模块5: 构建智能体循环
构建核心的观察-思考-行动循环。
观察 → 思考 → 行动循环
每个AI智能体的核心都是一个循环。智能体观察当前状态(用户输入、工具结果、记忆),通过将上下文发送给LLM进行推理来思考,然后通过调用工具或返回最终响应来行动。这个循环重复直到任务完成。
这个模式被称为ReAct循环(推理+行动),最初在Yao等人2022年的论文中描述。它是每个现代智能体框架使用的相同模式——LangChain、CrewAI、OpenAI Agents SDK和Claude的工具使用——无论其具体API如何。
将智能体循环想象成一位厨师准备复杂菜肴。厨师(1)观察食材和食谱的当前状态,(2)思考下一步该做什么("洋葱已经软了,该加大蒜了"),(3)行动执行下一步。每次行动后,厨师观察结果并决定下一步。
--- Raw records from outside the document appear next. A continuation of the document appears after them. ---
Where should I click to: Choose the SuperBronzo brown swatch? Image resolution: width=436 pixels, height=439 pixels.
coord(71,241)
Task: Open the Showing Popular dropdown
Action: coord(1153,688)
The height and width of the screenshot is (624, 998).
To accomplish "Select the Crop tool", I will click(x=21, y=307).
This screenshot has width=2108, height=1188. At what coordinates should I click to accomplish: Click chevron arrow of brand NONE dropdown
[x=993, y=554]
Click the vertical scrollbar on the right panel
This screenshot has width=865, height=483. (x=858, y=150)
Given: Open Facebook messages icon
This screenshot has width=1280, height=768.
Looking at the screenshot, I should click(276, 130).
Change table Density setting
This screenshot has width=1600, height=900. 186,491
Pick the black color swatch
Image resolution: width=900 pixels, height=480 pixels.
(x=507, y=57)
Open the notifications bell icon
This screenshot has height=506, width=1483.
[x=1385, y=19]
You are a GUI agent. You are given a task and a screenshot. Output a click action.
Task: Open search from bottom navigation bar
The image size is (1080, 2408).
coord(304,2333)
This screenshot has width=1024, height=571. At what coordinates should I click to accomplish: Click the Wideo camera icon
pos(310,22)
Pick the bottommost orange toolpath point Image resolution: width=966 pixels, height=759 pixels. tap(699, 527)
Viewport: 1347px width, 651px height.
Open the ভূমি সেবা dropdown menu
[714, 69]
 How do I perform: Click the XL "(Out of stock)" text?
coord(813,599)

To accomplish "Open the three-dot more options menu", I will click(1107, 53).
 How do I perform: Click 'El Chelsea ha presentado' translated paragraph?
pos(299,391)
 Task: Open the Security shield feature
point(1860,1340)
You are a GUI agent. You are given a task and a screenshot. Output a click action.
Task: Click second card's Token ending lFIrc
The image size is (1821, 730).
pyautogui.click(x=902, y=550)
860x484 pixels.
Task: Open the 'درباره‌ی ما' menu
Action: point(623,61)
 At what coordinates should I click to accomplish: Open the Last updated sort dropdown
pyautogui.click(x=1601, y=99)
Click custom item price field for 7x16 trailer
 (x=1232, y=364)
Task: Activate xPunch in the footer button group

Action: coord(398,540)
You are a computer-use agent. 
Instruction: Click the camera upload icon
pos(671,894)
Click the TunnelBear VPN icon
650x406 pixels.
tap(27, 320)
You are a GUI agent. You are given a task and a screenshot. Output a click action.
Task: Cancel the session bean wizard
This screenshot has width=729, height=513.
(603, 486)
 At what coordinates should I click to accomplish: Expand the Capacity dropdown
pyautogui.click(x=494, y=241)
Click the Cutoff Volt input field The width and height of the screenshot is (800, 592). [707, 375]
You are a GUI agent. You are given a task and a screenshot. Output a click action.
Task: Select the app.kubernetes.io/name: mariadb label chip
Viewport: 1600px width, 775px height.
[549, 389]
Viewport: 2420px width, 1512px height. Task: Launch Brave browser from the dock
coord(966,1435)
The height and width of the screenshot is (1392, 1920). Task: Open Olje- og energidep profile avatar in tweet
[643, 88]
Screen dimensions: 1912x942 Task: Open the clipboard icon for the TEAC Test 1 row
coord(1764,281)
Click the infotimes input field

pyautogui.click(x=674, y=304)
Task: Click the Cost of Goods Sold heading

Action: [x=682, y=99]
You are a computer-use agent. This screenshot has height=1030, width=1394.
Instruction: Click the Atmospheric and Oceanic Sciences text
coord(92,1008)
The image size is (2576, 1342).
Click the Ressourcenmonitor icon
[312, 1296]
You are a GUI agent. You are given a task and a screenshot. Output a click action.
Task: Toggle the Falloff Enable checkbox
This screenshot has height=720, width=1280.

当厨师判断不需要更多步骤时,菜就完成了。
以下是伪代码形式的流程:
# The universal agent loop pattern
messages = [user_input]
while True:
# THINK: Send context to LLM
response = llm.generate(messages)
# DECIDE: Does the LLM want to use a tool?
if response.wants_tool_call:
# ACT: Execute the tool
tool_result = execute_tool(response.tool_call)
# OBSERVE: Add result to context for next iteration
messages.append(response) # LLM's reasoning
messages.append(tool_result) # Tool's output
continue # Loop back to THINK
else:
# DONE: LLM has a final answer
return response.text
关键洞察是LLM自己决定何时停止。不是开发者硬编码"调用工具A,然后调用工具B,然后响应"。LLM根据任务和中间结果动态选择行动。这使得智能体具有灵活性——同一个循环可以处理"天气怎么样?"(一次工具调用)或"研究并总结前5名竞争对手"(多次工具调用和推理步骤)。
智能体循环在概念上很简单,但细节极其重要。你如何处理错误、如何管理不断增长的消息历史、以及如何防止无限循环,是区分玩具演示和生产智能体的关键。
API级别的循环
OpenAI和Anthropic都通过响应对象来信号工具使用。模式是相同的:
| 步骤 | OpenAI信号 | Anthropic信号 |
|---|---|---|
| LLM想要工具 | finish_reason == "tool_calls" | stop_reason == "tool_use" |
| LLM已完成 | finish_reason == "stop" | stop_reason == "end_turn" |
| 工具调用详情 | message.tool_calls[0] | content 块中 type == "tool_use" |
| 发送工具结果 | role: "tool" 消息 | role: "user" 中 type: "tool_result" |
最小智能体 — Anthropic
让我们使用Anthropic SDK构建一个最小但完整的智能体。这个智能体可以查询天气——一个简单的例子,但它展示了使用真实API调用的完整观察-思考-行动循环。
第1步:定义工具
首先,定义智能体可以使用的工具。每个工具需要名称、描述和输入模式。描述至关重要——它告诉LLM何时使用该工具:
import anthropic
client = anthropic.Anthropic()
# Define the tools available to the agent
tools = [
{
"name": "get_weather",
"description": "Get the current weather for a city. Use this when the user asks about weather, temperature, or conditions in a specific location.",
"input_schema": {
"type": "object",
"properties": {
"city": {
"type": "string",
"description": "The city name, e.g. 'London' or 'Tokyo'"
}
},
"required": ["city"]
}
}
]
第2步:实现工具
在真实应用中,此函数会调用天气API。目前我们使用一个桩函数:
def execute_tool(tool_name: str, tool_input: dict) -> str:
"""Execute a tool and return the result as a string."""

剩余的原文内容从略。